(Stored data entries)
================================

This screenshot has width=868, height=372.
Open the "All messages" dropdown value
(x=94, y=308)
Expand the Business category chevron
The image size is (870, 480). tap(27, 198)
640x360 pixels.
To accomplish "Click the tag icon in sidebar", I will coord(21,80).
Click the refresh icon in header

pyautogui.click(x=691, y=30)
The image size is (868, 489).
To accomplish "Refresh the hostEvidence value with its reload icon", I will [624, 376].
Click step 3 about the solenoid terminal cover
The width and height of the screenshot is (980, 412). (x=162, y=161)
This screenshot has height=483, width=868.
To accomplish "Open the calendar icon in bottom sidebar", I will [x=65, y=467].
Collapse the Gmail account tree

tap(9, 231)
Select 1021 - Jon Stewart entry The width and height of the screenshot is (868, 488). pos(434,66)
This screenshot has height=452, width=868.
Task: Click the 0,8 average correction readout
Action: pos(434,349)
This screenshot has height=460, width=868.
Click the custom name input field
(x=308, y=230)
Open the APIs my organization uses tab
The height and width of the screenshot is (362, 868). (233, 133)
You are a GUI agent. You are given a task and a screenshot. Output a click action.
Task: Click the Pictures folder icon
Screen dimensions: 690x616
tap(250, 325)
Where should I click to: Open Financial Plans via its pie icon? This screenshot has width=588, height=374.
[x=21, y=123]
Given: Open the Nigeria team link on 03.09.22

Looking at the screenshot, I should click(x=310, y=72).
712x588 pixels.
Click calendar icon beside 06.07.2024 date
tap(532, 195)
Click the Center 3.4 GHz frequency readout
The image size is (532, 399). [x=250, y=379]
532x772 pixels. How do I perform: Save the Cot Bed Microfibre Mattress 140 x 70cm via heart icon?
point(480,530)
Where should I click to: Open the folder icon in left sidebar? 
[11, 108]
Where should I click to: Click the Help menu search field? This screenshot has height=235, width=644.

================================

The problem:
The lines to write out run from the one with "712x588 pixels." through the end of the records. Give them exactly, and only them.

Your response:
712x588 pixels.
Click calendar icon beside 06.07.2024 date
tap(532, 195)
Click the Center 3.4 GHz frequency readout
The image size is (532, 399). [x=250, y=379]
532x772 pixels. How do I perform: Save the Cot Bed Microfibre Mattress 140 x 70cm via heart icon?
point(480,530)
Where should I click to: Open the folder icon in left sidebar? 
[11, 108]
Where should I click to: Click the Help menu search field? This screenshot has height=235, width=644.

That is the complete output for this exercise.